After missing the cut in May’s PGA Championship at Bethpage Black on Long Island, New York, the same place where he won The Northern Trust tournament three years ago, Reed took off 10 days without touching a club and spent three weeks away from the Tour.
For Reed, not swinging a club for 10 days is like 10 days without breathing. But it may have been what paved the way to his victory Sunday in this year’s Northern Trust tournament at Liberty National in Jersey City, New Jersey.
“I don’t like long gaps” between wins, Reed said. “The longer that time period is, it just makes it tougher. I was pushing too hard and was trying harder and all of a sudden, it was going in the wrong direction.

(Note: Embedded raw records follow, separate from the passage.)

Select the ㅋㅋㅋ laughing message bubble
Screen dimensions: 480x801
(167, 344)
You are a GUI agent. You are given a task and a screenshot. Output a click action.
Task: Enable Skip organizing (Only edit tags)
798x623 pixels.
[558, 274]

“My team was smart enough to tell me to back off, shut it down and reset. Because we can finish the year right. We can get a couple ‘Ws,’ and no better place than starting the first week of the playoffs.”

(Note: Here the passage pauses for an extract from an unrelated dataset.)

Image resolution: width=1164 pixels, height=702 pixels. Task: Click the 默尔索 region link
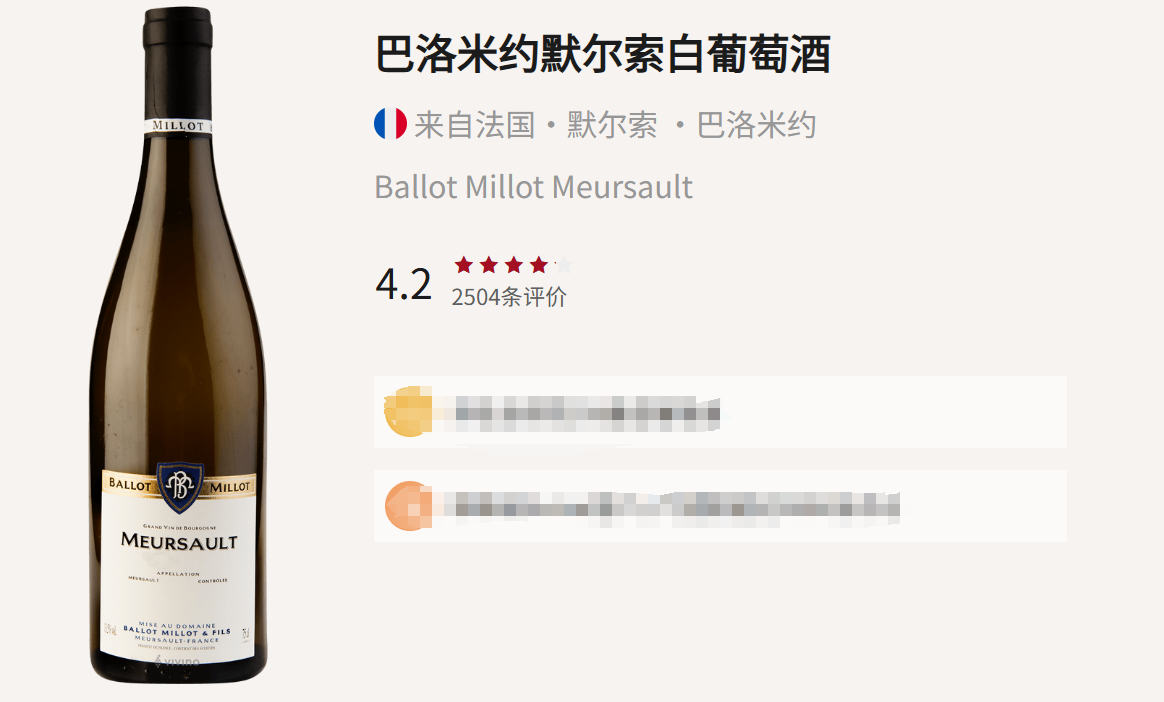pyautogui.click(x=612, y=125)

The seventh career PGA Tour victory for the 29-year old former University High standout was his first since the 2018 Masters. And it came at a crucial time to put him in the thick of the hunt for the FedEx Cup title and a berth on this year’s U.S. Presidents Cup team.
The win vaulted Reed into second place in the FedEx Cup standings going into the second of three playoff tournaments, the BMW Championship at Medinah Country Club near Chicago. It also locked up a spot for Reed in the season-ending Tour Championship in two weeks at East Lake Golf Club in Atlanta.
Now 206 points behind reigning PGA champion Brooks Koepka, Reed vaulted nine spots to No. 24 in the world golf rankings. He also moved to 12th in the Presidents Cup standings, still outside the top 10 automatic qualifying picks but likely much higher up on captain Tiger Woods radar for one of his four captains picks. In fact, Reed moved one spot ahead of Woods himself on the Presidents Cup points list.
All thanks in large part to a break from competition that may have made him as competitive as he has been since he slipped into the green jacket two Aprils ago.
“If anything I came back stronger and with a clearer picture and mind and I was able to go out and play,” Reed said.
The Associated Press contributed to this report.